Alexander Calder – Great Yellow Sun
Tel Aviv Museum of Art – Until August 15, 2021 Tel Aviv (Israel)
American-born artist Alexander Calder (1898-1976). One of the most fascinating figures of modern art of the twentieth century, developed her artistic language in New York and Paris in the interwar period. His work emerged alongside avant-garde notions of surrealism. Dada and abstraction. Yet he has developed a unique style of his own.
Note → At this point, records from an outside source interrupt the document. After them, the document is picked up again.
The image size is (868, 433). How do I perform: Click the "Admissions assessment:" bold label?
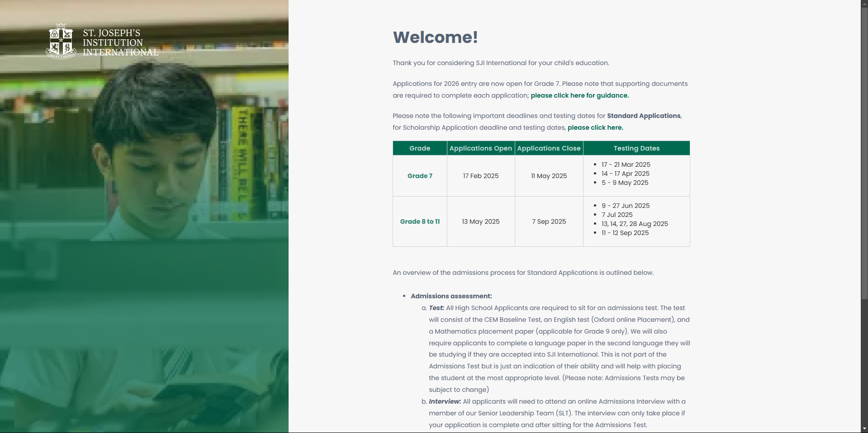tap(451, 296)
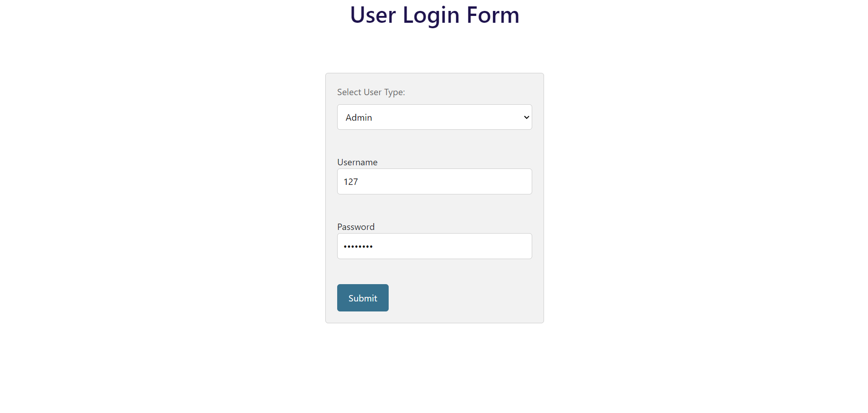868x413 pixels.
Task: Select the Admin text in the user type box
Action: point(359,117)
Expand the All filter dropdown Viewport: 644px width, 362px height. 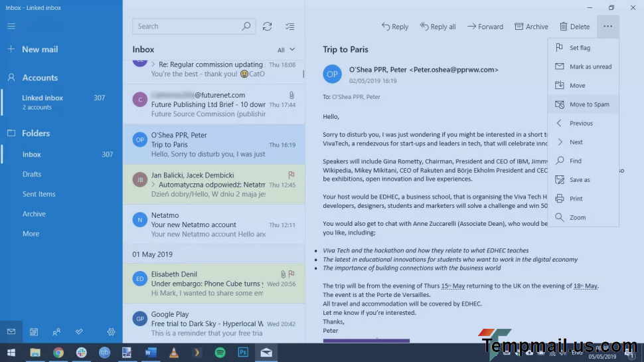click(286, 50)
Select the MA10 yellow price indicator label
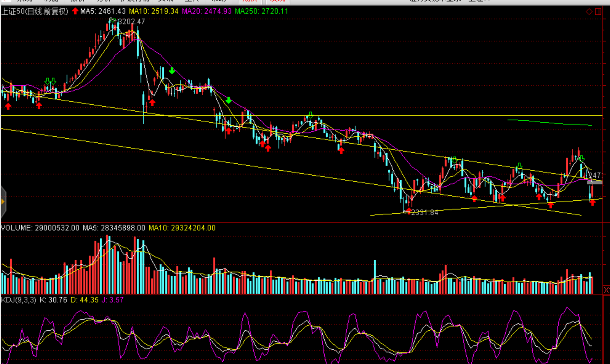 (154, 11)
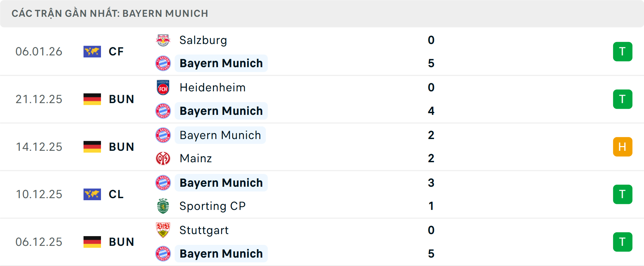Click the Sporting CP club emblem

coord(163,206)
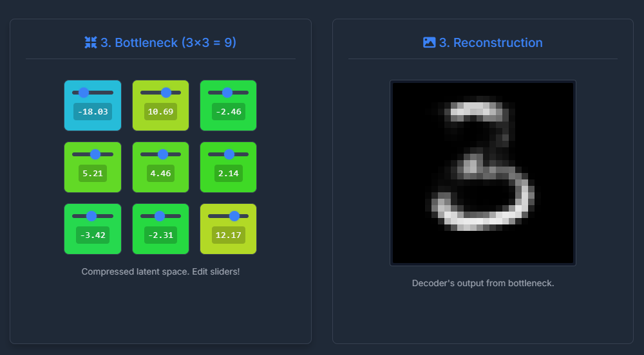Select the -18.03 latent value box

[93, 112]
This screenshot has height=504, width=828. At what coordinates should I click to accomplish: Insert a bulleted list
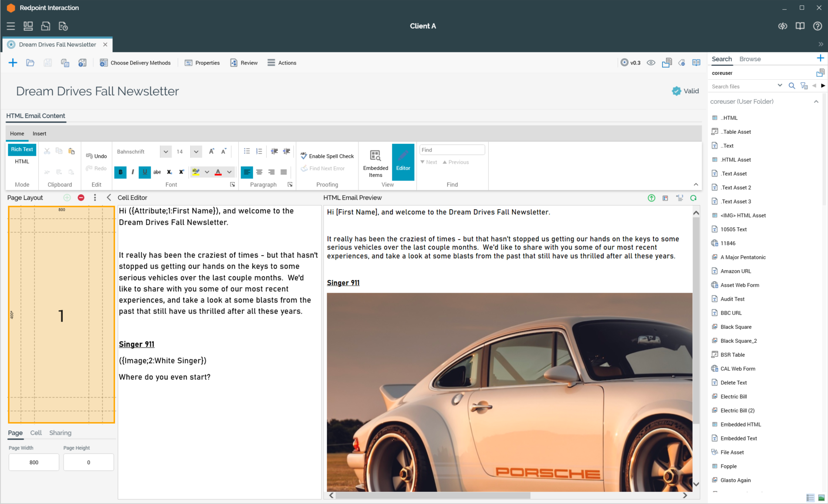click(x=247, y=152)
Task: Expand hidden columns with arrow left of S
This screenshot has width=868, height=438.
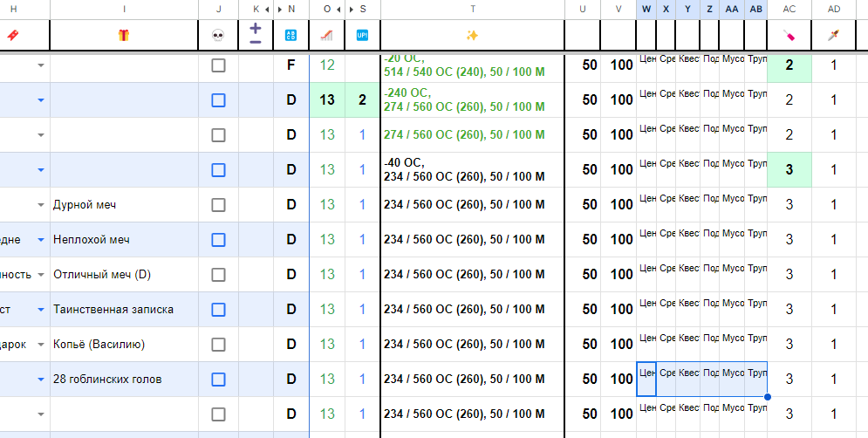Action: click(351, 9)
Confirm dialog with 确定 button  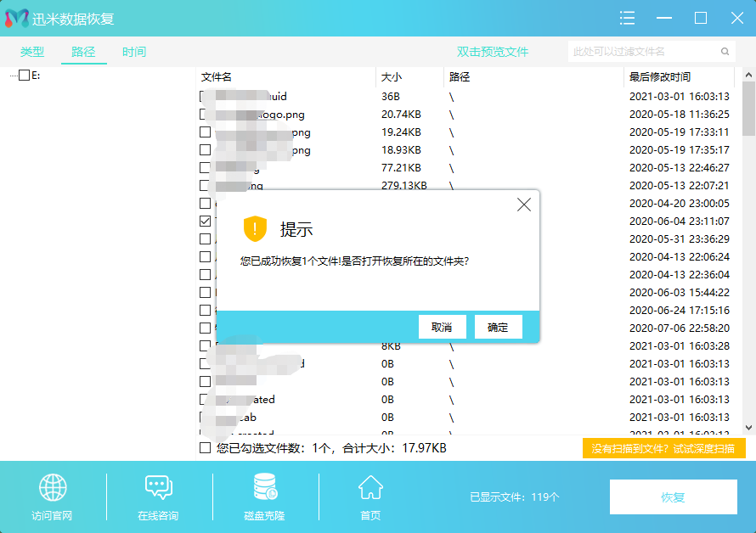[498, 327]
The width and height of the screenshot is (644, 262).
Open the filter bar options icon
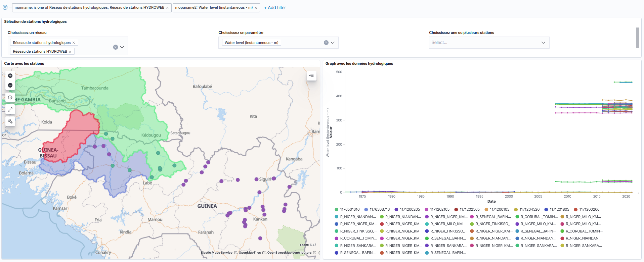coord(5,7)
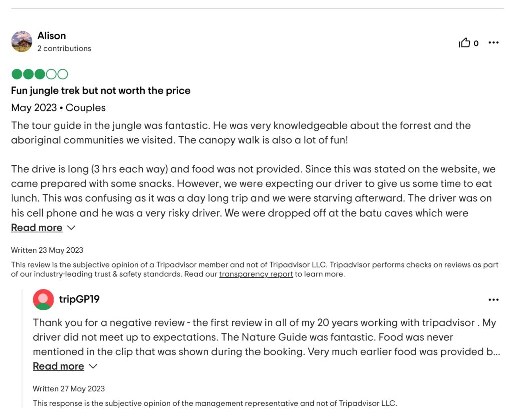Click the 'Written 23 May 2023' date text
Image resolution: width=513 pixels, height=420 pixels.
tap(47, 250)
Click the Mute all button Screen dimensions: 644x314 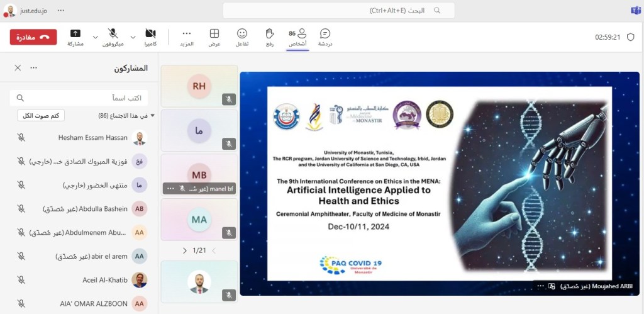41,116
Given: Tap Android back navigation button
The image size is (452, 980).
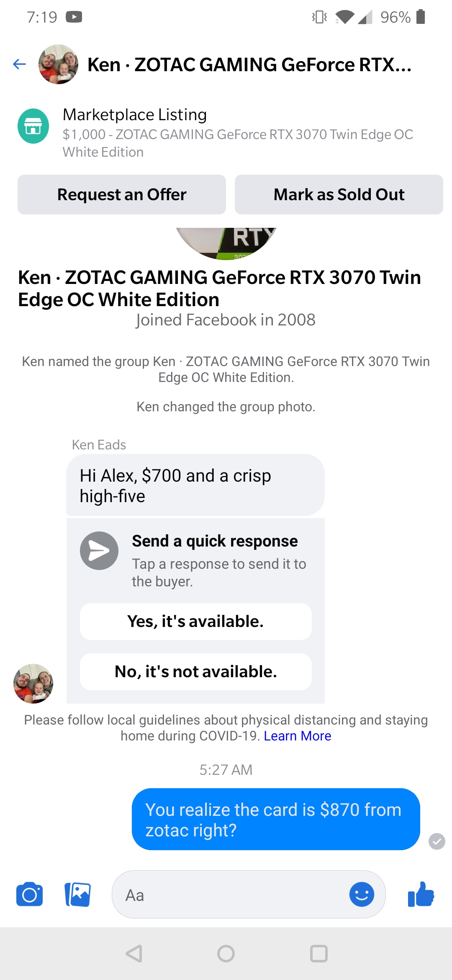Looking at the screenshot, I should [134, 954].
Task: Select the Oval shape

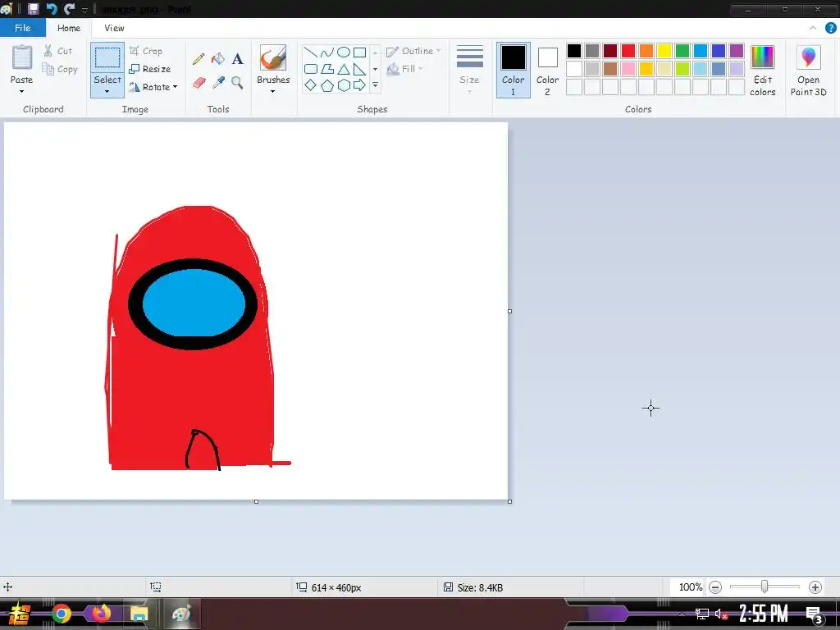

The exhibition offers a glimpse into Calder’s world through works he has created in various media. Spanning more than five decades of his career. The first pencil drawings, made in 1925. One of his very last mobiles, created in 1976, the year of his death. The title of the exhibition, Great Yellow Sun (taken from one of his gouaches), reflects three significant elements of his abstractions. Scale, color and shape. The reference to the sun also suggests another stimulating reading of the artist’s production. Calder’s work can be seen as an exploration of energetic forces. It combines aesthetics and the fourth dimension with scientific knowledge of physics. Mathematics and mechanics. Asked about the way art is made, Calder replied: “Outside of volumes, of movement, of spaces delimited by large space, the universe”.
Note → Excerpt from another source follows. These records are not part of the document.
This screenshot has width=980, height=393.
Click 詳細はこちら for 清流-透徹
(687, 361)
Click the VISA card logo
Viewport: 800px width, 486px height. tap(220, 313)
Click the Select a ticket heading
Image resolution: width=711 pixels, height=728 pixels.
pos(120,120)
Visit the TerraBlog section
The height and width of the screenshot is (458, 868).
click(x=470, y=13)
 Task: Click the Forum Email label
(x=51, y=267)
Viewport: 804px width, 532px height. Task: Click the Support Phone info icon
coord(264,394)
The exhibition focuses on a lesser-known part of Calder’s production. His gouache paintings. Gouaches, a medium he began to explore in the 1940s. It has become one of his most prolific works. They were rarely a complement to his sculptural works, and were not preparatory drawings or exercises in color or iconography. Rather, it was an independent practice within Calder’s work. Throughout his career, has been marked by constant transitions from two-dimensional forms to three-dimensional forms and vice versa. The wide range of gouaches presented in the exhibition express two contrasting aspects of his work. The creation of multiplicity and variability, while maintaining stylistic consistency and consistency.
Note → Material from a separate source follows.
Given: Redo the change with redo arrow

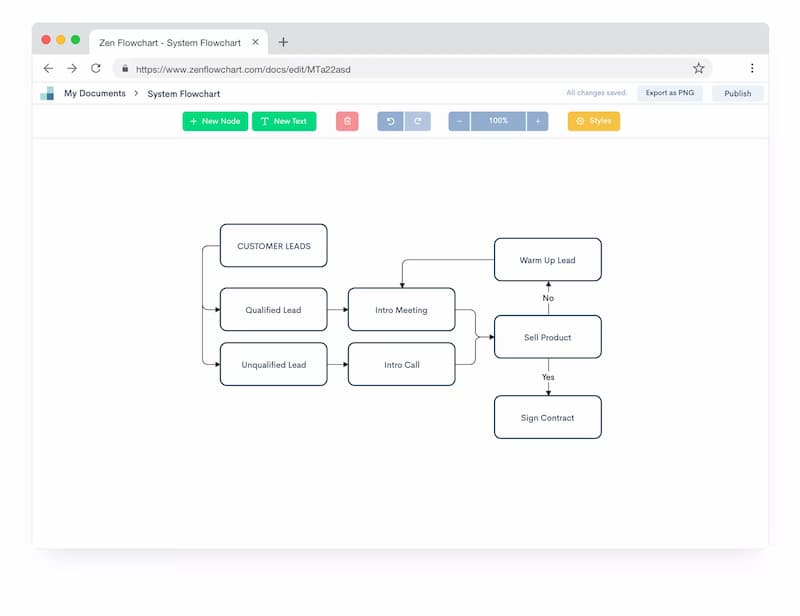Looking at the screenshot, I should tap(418, 121).
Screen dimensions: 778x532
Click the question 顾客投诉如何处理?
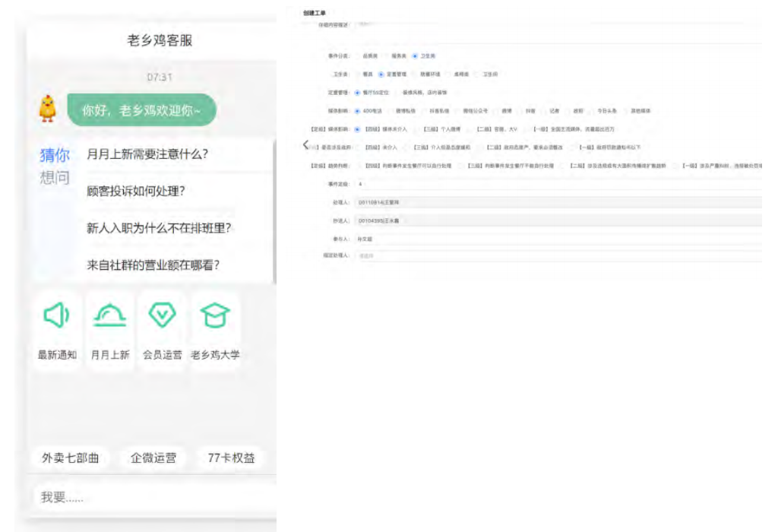(x=136, y=192)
The qualities of gouache paint as a quick-drying medium with high opacity allowed Calder a great deal of freedom to experiment. Immediacy and impulsiveness. The paintings represent basic shapes (circles, triangles, spirals). Alongside primitive symbols (sun, moon, stars). Elements of ancient civilizations (masks, pyramids, boomerangs) and motifs from nature (flowers, butterflies, sea creatures). Using minimalist means, this vocabulary of simple images and a palette of bright colors and black and white. Calder returned to the simplicity of the fundamentals, both current and metaphysical. This can be seen as an expression of his desire to find a place of innocence and primitive existence that is not yet shaped by knowledge. Culture and self-awareness.